Better yet, if you chose to run batches that create thousands of objects in a dataset automatically via logic in DataLink or by importing them, then design your processes so that you always start with a copy from a small template dataset containing just the necessary DataLink definitions, batch jobs and base cells etc. but not the thousands of objects that you need to remove anyway at the very beginning of your run sequence.
Exceeding the Maximum Database Size or Width
As mentioned above, the maximum size of a Microsoft Jet Database is 2GB. To support the very large datasets that may be needed for large blocks of business we introduced the CodeBase engine which has no such limitation, and we have moved many of the AXIS objects to CodeBase. CodeBase is not suitable for all database operations in AXIS so we have started a project to introduce a new local version of MS SQL Server (SQL Server 2012 Local DB) to further improve scalability, and we hope that eventually we will be able to use this engine to replace both MS Jet and CodeBase. You should be able to run any number of policies through any number of scenarios in AXIS without running out of memory or exceeding maximum database size. If you run into an issue please let us know. We may advise you to switch the format of the Import Export Database from Jet (limited) to SQL Server or CodeBase format (unlimited).
Another database limit some users run into is the maximum number of columns allowed in a database table. MS Jet supports 255 columns, MS SQL Server supports 1024 columns and CodeBase supports double that. You may need a lot of columns if for example you wish to export reports with monthly information for 80 years. Once again we may advise you to switch the format of your Import/Export database away from Jet.
You Just Don’t Like the Answer
If AXIS gives you an answer that doesn’t match your expectations then one of three things may be happening:
My first suggestion is to simplify the cell as much as possible so it is easier to validate the calculations. Running a single policy, without reinsurance may help. You can even remove lapses or mortality. This can help to isolate the problem. If you believe the problem is at our end, give us a call and we will try to isolate the issue. If it is a bug in AXIS, we will fix it. If it is a missing feature you can request an option be added to AXIS to give you the answer you need. If your settings are wrong, we can help you with that too. Our client support desk is standing by.
AXIS is a powerful and complex system. It incorporates multiple relational databases, supports High Performance Computing methods and deals with massive (virtually unlimited) amounts of computation and data, all within a fixed memory footprint. We want you to have the very best experience possible, and our aim is that you can always run smoothly without ever running into any of these issues. So please follow our minimum requirements in full and, if possible, also follow our recommendations. If something goes wrong, let us know and we’ll help you to sort it out.

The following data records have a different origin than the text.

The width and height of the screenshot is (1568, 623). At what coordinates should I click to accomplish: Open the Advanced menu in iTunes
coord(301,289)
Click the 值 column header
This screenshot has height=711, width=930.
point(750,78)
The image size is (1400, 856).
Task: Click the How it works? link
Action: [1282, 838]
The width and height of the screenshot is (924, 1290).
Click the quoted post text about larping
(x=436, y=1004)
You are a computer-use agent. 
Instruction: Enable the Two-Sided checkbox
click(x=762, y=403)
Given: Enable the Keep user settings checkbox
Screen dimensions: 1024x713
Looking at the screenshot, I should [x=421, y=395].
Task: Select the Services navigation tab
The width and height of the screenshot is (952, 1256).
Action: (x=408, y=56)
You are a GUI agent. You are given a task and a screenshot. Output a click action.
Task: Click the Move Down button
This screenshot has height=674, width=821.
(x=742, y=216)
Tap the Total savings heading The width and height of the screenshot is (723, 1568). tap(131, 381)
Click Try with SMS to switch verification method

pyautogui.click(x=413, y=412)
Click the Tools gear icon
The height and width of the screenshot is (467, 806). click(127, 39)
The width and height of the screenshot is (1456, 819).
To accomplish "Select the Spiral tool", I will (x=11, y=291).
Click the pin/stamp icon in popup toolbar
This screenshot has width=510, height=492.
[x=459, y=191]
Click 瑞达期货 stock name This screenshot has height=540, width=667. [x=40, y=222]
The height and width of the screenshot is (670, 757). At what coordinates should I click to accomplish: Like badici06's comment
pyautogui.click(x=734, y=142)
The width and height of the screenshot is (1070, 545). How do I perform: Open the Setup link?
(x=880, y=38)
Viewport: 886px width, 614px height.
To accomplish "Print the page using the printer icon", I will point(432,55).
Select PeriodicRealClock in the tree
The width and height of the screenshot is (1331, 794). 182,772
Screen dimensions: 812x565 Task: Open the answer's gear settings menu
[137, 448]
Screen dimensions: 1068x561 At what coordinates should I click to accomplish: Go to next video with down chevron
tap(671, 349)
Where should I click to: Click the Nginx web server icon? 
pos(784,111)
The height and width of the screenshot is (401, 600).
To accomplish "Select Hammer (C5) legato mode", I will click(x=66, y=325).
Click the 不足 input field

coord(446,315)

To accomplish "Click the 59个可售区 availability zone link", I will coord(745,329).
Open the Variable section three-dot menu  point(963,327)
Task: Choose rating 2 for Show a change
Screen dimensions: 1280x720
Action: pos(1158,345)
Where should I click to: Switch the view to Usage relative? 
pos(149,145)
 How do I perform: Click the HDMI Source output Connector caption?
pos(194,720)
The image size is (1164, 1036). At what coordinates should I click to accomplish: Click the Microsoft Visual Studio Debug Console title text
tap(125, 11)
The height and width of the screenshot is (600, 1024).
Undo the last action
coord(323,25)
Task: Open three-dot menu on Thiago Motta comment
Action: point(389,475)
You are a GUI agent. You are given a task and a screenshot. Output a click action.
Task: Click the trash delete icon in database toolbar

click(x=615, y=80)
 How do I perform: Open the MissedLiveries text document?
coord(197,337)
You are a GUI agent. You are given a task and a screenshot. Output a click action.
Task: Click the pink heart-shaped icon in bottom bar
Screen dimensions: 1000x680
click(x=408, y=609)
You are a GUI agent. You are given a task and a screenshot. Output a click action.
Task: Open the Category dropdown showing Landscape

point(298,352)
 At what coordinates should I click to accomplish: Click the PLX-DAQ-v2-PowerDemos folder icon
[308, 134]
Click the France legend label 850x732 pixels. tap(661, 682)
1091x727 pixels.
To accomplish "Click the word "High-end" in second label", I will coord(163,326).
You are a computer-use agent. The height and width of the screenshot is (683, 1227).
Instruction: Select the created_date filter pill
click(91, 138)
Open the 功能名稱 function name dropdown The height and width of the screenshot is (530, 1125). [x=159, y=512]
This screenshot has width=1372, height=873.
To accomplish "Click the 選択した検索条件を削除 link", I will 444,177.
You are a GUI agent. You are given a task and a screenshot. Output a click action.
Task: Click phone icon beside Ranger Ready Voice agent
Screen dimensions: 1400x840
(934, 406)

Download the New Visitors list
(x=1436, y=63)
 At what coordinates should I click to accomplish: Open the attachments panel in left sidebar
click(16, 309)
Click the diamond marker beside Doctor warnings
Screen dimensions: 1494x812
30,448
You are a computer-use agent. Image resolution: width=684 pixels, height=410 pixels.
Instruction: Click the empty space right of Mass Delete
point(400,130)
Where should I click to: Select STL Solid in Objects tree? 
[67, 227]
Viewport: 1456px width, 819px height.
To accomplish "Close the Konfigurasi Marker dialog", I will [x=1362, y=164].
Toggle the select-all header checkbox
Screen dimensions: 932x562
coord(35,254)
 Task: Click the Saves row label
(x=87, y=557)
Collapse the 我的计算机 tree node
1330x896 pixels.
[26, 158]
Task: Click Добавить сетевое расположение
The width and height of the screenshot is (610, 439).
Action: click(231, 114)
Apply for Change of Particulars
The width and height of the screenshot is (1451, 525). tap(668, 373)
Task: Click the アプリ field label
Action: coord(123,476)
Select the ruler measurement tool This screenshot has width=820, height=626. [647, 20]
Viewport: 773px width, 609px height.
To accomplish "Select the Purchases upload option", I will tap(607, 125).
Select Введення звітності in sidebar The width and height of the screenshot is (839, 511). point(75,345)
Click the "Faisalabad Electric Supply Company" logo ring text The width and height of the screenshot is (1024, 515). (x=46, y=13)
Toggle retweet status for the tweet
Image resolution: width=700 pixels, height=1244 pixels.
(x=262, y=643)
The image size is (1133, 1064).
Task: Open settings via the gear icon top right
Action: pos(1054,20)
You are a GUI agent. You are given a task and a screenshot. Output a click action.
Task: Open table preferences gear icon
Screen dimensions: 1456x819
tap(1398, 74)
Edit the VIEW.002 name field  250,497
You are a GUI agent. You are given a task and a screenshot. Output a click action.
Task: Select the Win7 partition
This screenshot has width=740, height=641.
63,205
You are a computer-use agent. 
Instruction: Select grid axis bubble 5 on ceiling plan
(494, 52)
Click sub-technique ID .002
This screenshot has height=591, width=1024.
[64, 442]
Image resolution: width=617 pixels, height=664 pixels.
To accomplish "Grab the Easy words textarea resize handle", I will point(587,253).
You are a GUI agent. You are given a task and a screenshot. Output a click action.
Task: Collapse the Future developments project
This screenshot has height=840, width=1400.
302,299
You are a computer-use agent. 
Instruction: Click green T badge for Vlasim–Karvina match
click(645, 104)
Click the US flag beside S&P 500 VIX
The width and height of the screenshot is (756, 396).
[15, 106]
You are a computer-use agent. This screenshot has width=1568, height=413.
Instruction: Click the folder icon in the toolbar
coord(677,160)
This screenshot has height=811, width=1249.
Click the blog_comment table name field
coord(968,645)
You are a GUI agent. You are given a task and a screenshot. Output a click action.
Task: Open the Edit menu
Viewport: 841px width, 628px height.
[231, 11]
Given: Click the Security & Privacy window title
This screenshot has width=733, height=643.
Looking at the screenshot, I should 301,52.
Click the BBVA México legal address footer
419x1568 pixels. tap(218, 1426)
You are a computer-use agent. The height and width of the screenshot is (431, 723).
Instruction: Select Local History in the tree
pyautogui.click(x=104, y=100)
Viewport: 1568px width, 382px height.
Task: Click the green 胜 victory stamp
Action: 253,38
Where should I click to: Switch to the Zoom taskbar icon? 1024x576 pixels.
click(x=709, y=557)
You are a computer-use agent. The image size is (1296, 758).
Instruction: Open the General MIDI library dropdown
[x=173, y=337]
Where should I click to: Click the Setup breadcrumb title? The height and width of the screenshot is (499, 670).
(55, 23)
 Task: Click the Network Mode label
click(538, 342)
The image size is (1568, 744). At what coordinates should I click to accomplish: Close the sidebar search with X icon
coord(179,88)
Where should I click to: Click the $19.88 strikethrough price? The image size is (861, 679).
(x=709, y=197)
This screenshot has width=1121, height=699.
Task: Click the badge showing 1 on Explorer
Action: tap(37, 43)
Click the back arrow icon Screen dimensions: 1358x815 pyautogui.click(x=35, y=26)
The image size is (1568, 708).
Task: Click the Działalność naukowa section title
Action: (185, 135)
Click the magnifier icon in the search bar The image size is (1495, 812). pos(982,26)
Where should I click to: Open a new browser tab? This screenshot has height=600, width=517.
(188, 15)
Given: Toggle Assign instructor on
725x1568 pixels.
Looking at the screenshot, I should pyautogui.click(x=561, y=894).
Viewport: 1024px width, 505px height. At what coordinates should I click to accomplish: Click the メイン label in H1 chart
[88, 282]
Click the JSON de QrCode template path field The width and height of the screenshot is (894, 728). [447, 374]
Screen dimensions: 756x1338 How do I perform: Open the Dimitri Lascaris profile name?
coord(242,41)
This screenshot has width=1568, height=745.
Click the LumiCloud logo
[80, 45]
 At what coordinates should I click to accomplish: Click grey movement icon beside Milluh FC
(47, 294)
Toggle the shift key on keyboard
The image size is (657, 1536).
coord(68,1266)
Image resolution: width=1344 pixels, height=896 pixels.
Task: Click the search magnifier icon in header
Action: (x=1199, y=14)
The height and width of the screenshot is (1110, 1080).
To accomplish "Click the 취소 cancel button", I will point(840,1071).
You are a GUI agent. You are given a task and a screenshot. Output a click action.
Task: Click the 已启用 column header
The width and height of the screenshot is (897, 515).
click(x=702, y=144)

If something does go wrong, it may be our fault. Since we started in 1989, we have solved every single problem which is our fault, and we have also found our way around many issues caused by errors in the operating system and even faults in client equipment. Even if the problem is at your end, we will help as much as we can and we will not close a case until the problem is solved.
We just want to get you going again as soon as we can. That’s our job.